If however, you find that you need to constantly note down their words, record them or constantly reaffirm everything your counterpart is saying, then you don’t want to be in business with that person/company.
The message between the lines is that they are not genuine and they’re going to either under-deliver, or over-commit you, and you’re going to be the one to suffer. Remember, they never said that.
Opening the Facor Factory
It’s not uncommon to do a little free work here and there for a client of partner. What you have to watch out for is when the occasional request turns into an all the time thing. You can’t live off goodwill and happy feelings.

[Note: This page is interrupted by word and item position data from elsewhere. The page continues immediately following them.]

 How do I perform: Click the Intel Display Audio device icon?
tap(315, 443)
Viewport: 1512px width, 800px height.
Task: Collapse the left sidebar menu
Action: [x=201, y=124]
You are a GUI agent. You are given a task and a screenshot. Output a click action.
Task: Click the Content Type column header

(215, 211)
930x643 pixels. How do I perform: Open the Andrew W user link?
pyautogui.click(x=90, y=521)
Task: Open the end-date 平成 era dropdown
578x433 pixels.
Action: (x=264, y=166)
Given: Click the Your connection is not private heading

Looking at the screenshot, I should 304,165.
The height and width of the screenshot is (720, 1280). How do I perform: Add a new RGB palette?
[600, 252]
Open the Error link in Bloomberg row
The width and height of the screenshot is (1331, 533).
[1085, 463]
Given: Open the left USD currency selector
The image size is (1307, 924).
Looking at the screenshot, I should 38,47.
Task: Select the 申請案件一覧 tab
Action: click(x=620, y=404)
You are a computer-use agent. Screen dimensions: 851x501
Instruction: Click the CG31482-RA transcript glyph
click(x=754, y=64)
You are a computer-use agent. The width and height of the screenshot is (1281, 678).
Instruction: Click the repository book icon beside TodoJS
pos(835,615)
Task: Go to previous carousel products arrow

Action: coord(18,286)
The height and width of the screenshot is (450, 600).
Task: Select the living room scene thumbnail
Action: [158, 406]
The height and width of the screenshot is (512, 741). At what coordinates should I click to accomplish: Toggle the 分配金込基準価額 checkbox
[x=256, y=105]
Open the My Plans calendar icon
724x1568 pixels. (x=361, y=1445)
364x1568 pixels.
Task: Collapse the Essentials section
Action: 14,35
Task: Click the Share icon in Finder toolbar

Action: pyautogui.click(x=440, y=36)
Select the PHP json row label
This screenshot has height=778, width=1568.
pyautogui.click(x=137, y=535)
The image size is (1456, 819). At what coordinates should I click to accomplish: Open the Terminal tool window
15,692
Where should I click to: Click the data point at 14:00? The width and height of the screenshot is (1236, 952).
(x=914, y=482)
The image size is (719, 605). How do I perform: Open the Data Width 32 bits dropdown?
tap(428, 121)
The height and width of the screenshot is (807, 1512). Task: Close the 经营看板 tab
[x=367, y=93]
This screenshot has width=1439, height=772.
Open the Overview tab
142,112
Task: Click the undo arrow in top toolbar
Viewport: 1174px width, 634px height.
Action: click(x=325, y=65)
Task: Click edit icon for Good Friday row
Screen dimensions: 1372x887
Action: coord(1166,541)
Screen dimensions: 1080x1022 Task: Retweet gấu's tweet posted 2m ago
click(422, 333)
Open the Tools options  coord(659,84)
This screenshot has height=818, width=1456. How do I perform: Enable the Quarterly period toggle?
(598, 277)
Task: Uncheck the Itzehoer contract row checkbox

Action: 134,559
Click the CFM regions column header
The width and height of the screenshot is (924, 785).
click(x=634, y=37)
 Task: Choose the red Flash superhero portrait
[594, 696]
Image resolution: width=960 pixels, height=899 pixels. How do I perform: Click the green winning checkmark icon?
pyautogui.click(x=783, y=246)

This one can really sneak up on you. A craft conman/woman will usually sell you on the idea that giving X away for free to a prospect is going to result in tons of business. They’ll exploit this cycle, especially if you trust them, as long as they can. It will never turn into actual paying work, but they’ll be sticking their burden upon your shoulders.
The three examples are all things I’ve dealt with over the last ten years of my career. Not all business partnerships are meant to be, some shouldn’t even exist in the first place. Before partnering with anyone, be sure to do your research on the company and the owner(s). It can save you a lot of headache in the long run.